Anel de Blogs Científicos
Acaba de ser inaugurado pela USP Ribeirão Preto o Laboratório de Divulgação Científica que hospeda o Anel de Blogs Científicos, cujo objetivo é agregar os blogueiros de ciência de língua portuguesa. O Geófagos teve a honra de ser um dos primeiros blogs convidados e já fazer parte do dito anel. Quem nos convidou foi o coordenador do projeto, Prof. Osame Kinouchi, também blogueiro no ótimo Semciência. Há algum tempo fazemos parte de algo parecido, o português Divulgar Ciência. Agora o fenômeno blog ganha a academia e, felizmente, com os blogs de ciência. O Anel de Blogs Científicos convida os blogueiros de ciência a se inscreverem mandando um e-mail para o Gustavo Miranda Forte (“Zedy”) no seguinte endereço: forte@fmrp.usp.br. Blogueiros de ciência, unamo-nos!

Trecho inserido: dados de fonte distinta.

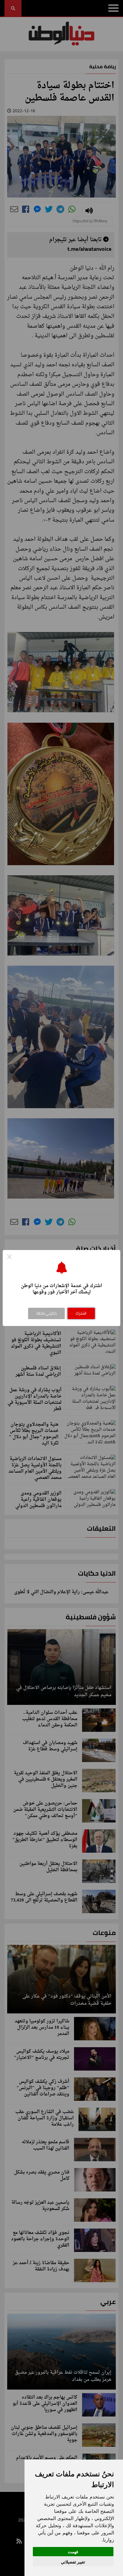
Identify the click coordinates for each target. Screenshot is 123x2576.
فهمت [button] (73, 2551)
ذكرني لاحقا (46, 1313)
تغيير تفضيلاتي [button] (73, 2561)
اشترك (81, 1313)
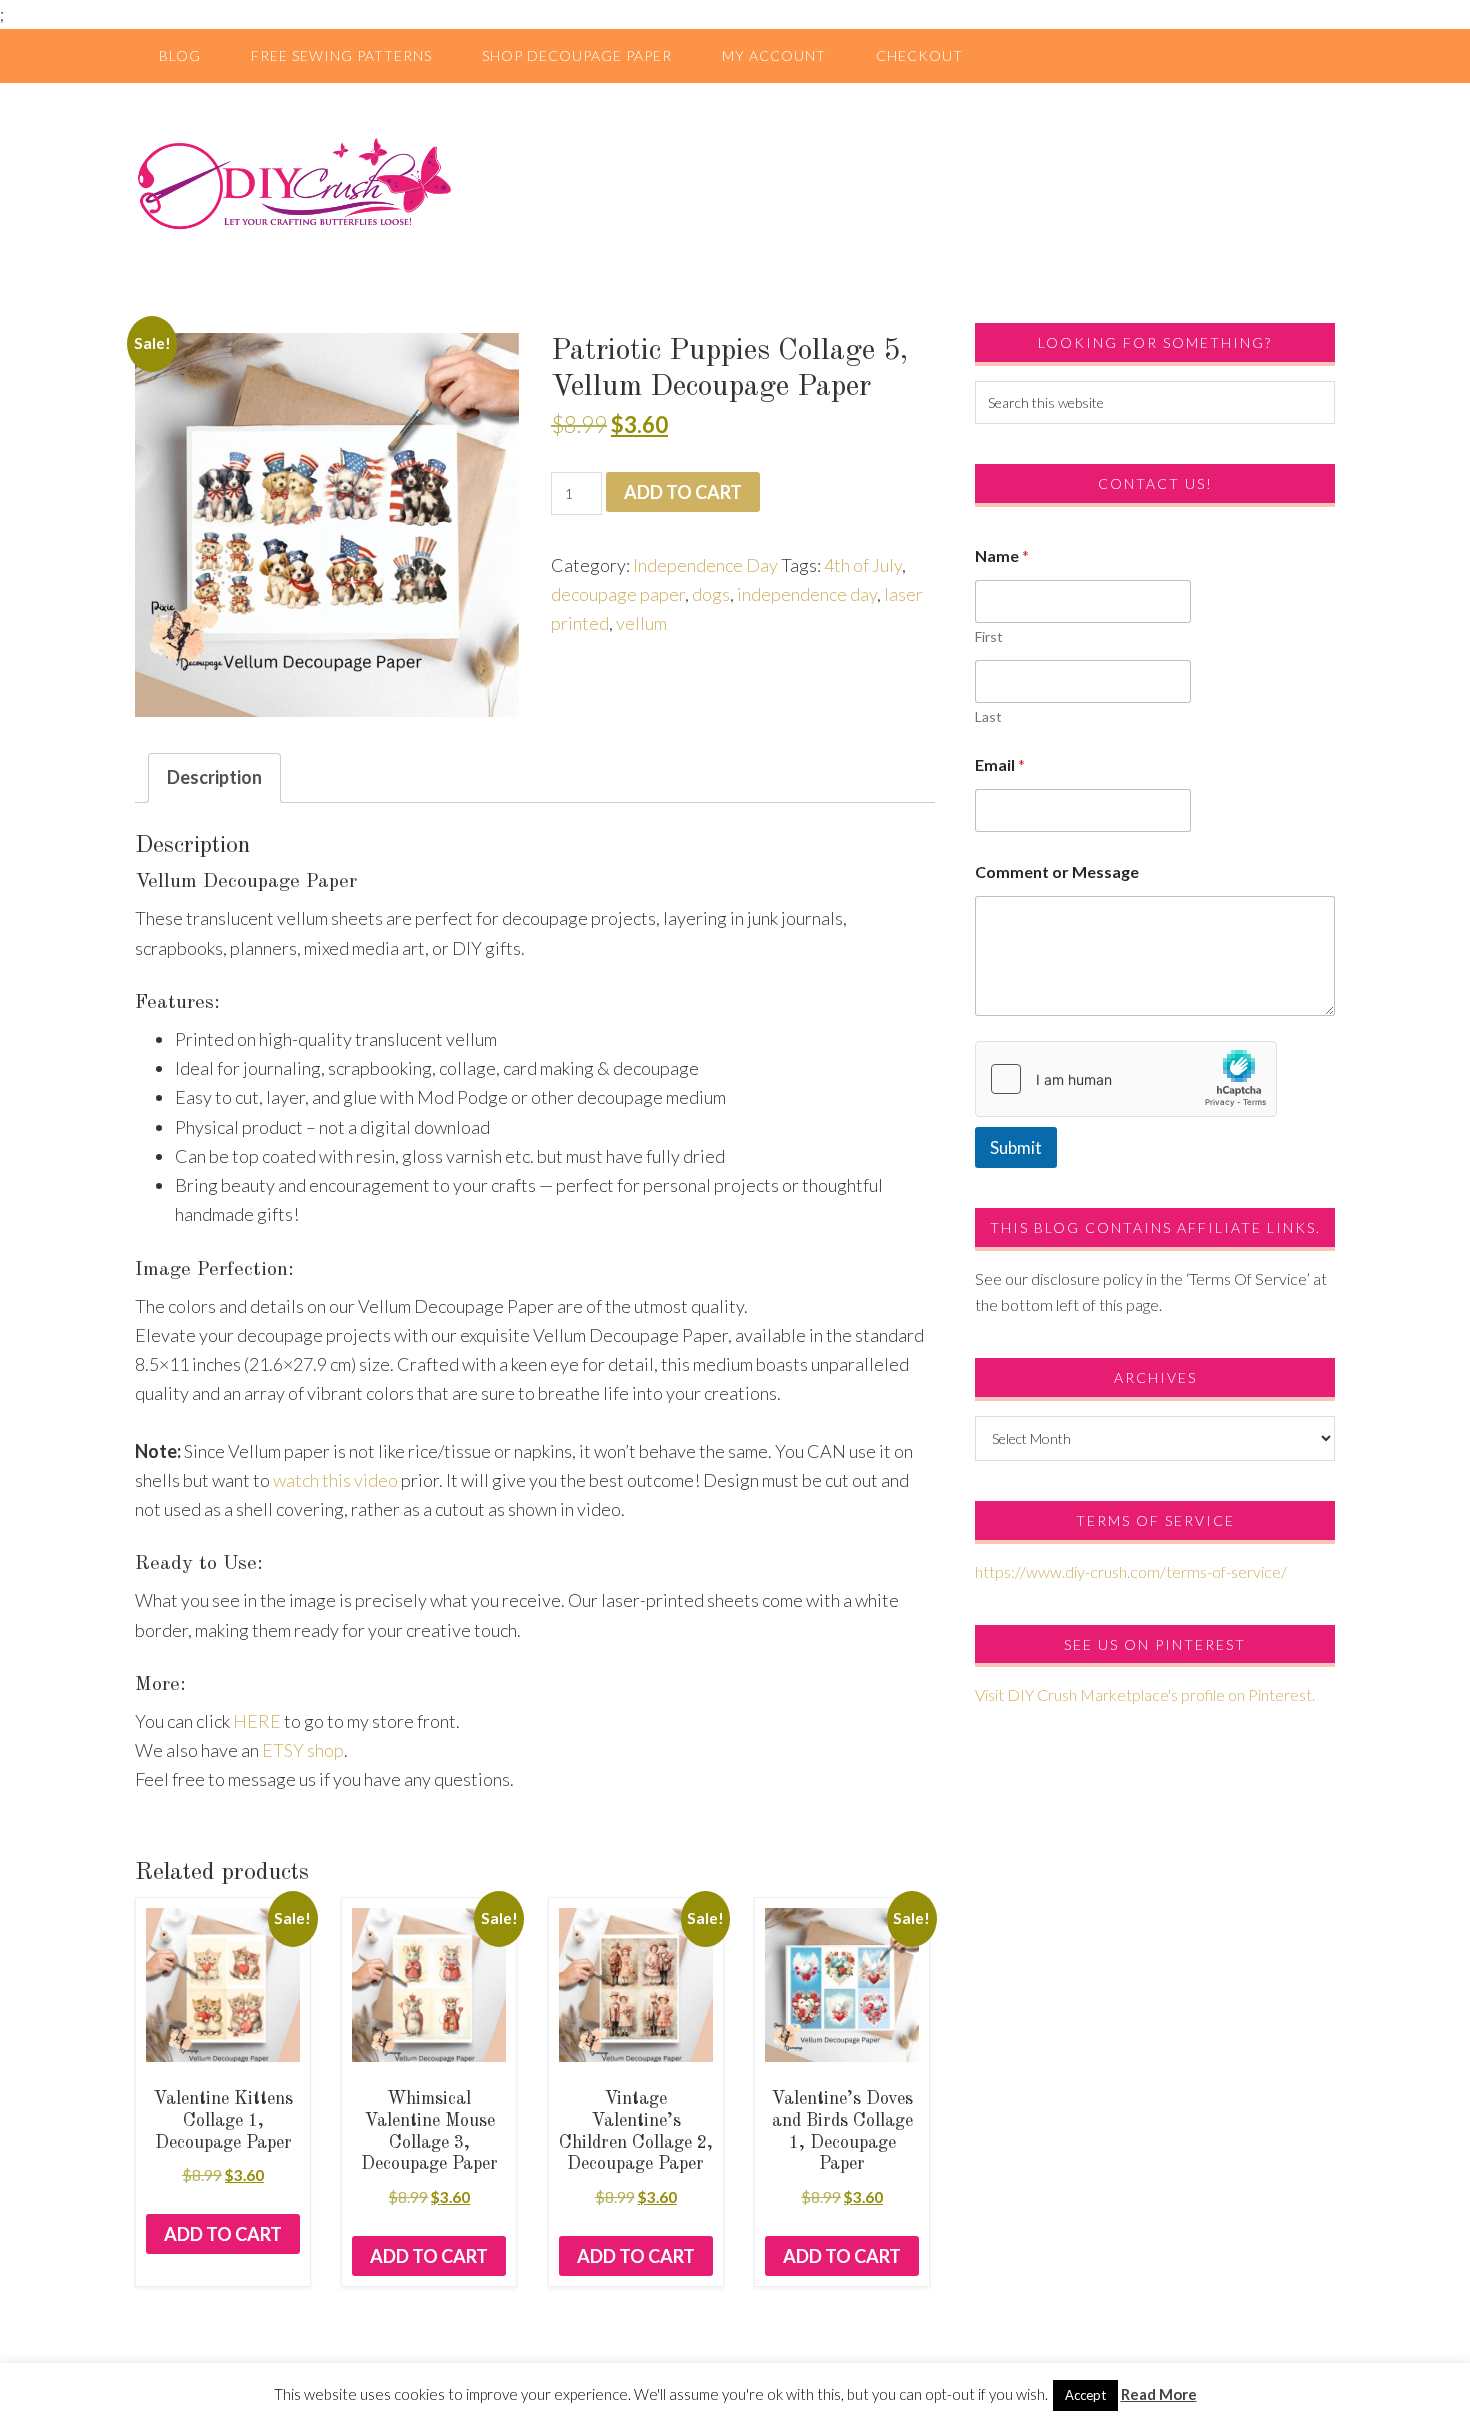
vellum (641, 623)
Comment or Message (1057, 871)
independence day (807, 594)
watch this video (335, 1480)
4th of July (863, 565)
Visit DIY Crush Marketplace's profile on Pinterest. (1145, 1694)
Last (988, 716)
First (989, 636)
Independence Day (705, 565)
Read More (1159, 2394)
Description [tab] (214, 777)
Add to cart (683, 492)
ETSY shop (303, 1750)
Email (1000, 764)
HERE (257, 1721)
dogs (711, 594)
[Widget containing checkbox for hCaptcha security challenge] (1126, 1079)
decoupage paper (618, 594)
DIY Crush (735, 183)
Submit (1016, 1147)
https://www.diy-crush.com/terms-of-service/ (1131, 1571)
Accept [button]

Nicolelis, Nordeste e Nobel
Como algum desejado leitor fiel deve ter percebido, temos mudado um pouco o “perfil” dos textos publicados no Geófagos. Além de meramente educativos, nossos posts têm agora procurado sugerir soluções. Semana passada, neste post, sugerimos como alternativa para o real avanço da região Nordeste o abandono de tentativas destinadas ao malfado, como a agropecuária em regiões sobre embasamento cristalino, e a conversão da região em pólo científico e tecnológico, como o que acontece embrionariamente na UFCG, em Campina Grande. Além de ter nascido e crescido na região, observando-a e meditando alternativas, tenho sido influenciado também pelas ações do neurocientista brasileiro Miguel Nicolelis, fundador do Instituto Internacional de Neurociências de Natal, que, depois de atingir sucesso e prestígio profissionais internacionais, resolveu adotar o Nordeste como sede de seu Instituto e tem, como nós, a idéia de transformar a região em algo como o Vale do Silício, na Califórnia. O Jornal da Ciência acaba de publicar este texto sobre Nicolelis e sua caminhada irreversível para o Nobel. Não nos ufanemos demasiadamente no entanto: Nicolelis é brasileiro, formou-se e doutorou-se no Brasil, mas só teve condições de se mostrar ao mundo porque universidades americanas viram e gostaram de seu trabalho, a ponto de lhe criarem um laboratório próprio, com seu nome. O Brasil não lhe deu condições para aqui trabalhar e produzir o que tem produzido, mas, tenho certeza, as “autoridades” se apressarão em dividir os louros, quando vierem. E continuarão sem concordar que o país não precisa mais de políticos, mas de cientistas.